Action item :: Return every line below in which "agent" appears.

**** Data records ****

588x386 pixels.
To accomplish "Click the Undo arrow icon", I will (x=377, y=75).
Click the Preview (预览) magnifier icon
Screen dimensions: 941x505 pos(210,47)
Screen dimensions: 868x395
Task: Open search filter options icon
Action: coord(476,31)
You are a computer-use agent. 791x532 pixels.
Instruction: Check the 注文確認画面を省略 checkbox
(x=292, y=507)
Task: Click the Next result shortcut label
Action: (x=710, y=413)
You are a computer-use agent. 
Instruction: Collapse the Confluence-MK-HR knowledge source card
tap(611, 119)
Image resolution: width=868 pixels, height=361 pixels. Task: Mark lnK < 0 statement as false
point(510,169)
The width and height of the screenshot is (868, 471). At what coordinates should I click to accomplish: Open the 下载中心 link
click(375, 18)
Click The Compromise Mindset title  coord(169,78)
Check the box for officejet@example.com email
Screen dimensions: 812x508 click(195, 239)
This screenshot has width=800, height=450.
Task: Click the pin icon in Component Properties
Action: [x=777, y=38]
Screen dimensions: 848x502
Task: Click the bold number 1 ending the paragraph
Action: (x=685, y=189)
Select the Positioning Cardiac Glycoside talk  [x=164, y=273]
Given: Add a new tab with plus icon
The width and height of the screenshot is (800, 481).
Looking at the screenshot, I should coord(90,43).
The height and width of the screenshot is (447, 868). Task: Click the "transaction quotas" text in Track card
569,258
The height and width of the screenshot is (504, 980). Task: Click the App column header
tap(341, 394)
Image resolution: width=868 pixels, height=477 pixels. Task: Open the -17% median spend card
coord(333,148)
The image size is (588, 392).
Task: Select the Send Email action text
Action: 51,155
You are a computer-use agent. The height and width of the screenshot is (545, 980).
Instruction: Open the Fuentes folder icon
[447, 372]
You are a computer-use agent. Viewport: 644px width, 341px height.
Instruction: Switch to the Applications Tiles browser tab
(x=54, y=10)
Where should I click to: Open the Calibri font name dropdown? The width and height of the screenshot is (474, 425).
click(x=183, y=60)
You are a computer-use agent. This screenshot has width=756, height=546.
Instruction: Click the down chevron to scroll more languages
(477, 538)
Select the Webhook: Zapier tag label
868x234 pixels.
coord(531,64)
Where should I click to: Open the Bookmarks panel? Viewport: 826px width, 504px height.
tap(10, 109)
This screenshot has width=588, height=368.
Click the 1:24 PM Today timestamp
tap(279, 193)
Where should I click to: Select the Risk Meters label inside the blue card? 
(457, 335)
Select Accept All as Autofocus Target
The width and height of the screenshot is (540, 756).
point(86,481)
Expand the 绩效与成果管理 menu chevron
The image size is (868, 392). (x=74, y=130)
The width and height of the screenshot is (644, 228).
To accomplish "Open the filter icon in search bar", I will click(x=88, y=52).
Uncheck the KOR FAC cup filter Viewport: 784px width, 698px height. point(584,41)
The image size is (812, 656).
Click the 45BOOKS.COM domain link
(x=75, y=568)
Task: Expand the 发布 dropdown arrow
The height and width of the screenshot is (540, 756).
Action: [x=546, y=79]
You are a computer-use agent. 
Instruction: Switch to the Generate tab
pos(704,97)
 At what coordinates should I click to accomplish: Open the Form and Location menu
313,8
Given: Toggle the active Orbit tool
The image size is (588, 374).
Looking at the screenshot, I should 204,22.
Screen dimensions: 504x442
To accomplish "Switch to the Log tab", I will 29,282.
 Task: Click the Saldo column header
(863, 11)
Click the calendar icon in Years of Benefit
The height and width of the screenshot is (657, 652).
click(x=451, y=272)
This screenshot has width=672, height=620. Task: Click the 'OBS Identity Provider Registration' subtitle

****

Response ::
You are a computer-use agent. 791x532 pixels.
You are a computer-use agent. 
You are a computer-use agent. The height and width of the screenshot is (545, 980).
You are a computer-use agent. Viewport: 644px width, 341px height.
You are a computer-use agent. This screenshot has width=756, height=546.
You are a computer-use agent. 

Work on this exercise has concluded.